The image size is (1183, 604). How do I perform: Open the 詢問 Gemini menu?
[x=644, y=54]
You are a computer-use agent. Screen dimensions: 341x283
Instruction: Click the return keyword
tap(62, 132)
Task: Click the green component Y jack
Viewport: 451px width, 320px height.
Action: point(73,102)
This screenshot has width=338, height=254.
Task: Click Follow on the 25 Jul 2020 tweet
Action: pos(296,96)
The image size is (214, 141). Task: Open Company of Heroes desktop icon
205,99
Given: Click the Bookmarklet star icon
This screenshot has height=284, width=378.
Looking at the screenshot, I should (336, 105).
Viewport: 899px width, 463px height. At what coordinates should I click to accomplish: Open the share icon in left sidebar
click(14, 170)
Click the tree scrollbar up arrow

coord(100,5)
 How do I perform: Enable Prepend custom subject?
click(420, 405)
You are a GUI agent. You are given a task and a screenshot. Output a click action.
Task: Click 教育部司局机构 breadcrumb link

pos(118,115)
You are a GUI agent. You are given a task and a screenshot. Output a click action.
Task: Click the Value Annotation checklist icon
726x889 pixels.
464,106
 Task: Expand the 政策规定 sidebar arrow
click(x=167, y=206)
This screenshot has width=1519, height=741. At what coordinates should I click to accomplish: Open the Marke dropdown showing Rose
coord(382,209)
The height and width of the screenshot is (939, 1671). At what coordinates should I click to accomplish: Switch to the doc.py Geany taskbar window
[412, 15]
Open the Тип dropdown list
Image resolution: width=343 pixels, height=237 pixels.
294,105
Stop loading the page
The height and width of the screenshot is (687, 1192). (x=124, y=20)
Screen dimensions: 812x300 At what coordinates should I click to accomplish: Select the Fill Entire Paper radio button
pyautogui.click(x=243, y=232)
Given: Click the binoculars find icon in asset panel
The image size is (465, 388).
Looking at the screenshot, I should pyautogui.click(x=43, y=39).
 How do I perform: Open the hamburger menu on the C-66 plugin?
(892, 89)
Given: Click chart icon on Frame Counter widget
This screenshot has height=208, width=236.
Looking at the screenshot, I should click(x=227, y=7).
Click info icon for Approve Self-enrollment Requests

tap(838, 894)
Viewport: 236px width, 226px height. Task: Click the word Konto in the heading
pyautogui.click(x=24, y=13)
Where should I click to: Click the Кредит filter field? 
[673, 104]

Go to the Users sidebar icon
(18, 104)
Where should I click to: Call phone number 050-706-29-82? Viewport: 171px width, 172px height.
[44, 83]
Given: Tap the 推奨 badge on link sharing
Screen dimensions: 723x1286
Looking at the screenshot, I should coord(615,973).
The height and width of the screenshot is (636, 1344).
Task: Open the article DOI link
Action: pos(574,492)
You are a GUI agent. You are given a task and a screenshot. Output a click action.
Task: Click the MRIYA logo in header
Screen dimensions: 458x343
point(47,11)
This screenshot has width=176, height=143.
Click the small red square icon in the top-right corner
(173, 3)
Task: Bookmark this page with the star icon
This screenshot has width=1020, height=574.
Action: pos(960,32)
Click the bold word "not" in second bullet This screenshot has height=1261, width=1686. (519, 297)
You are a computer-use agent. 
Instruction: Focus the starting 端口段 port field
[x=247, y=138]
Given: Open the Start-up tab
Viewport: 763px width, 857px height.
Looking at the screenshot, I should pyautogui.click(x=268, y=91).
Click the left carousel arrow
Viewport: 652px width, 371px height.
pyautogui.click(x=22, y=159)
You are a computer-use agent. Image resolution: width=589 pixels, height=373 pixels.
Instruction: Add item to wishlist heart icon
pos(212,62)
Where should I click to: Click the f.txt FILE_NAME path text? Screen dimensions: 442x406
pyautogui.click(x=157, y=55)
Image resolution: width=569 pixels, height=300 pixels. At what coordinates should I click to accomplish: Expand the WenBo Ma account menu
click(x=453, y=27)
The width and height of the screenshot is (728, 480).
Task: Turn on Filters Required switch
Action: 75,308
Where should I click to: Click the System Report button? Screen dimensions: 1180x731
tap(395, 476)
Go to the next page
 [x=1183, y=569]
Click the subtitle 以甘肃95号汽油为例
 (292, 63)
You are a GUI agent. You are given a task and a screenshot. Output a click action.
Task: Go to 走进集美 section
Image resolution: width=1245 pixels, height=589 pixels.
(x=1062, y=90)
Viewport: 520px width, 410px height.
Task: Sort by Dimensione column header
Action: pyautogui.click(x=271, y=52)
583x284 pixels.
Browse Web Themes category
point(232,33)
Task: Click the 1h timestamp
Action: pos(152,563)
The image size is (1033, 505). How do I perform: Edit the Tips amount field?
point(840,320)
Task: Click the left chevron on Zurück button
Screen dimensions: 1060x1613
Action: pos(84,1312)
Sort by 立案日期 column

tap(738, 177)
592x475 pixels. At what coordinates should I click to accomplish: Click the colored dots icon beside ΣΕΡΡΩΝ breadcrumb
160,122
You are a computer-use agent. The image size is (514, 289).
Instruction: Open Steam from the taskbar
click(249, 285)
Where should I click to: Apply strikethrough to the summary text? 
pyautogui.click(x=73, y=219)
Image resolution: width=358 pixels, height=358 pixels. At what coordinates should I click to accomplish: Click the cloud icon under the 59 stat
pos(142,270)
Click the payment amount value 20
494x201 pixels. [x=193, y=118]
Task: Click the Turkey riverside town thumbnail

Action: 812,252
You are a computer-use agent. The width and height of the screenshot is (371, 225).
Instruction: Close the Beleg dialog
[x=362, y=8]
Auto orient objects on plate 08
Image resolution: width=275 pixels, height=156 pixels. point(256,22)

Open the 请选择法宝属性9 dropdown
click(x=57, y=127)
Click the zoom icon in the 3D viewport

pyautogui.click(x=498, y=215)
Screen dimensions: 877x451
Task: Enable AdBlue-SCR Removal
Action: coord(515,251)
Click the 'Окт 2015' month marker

What is expected: If a line in the data above holds the string "computer", copy it.

Response:
You are a computer-use agent. Screen dimensions: 341x283
You are a computer-use agent. 
You are a computer-use agent. Image resolution: width=589 pixels, height=373 pixels.
You are a computer-use agent. The image size is (514, 289).
You are a computer-use agent. The width and height of the screenshot is (371, 225).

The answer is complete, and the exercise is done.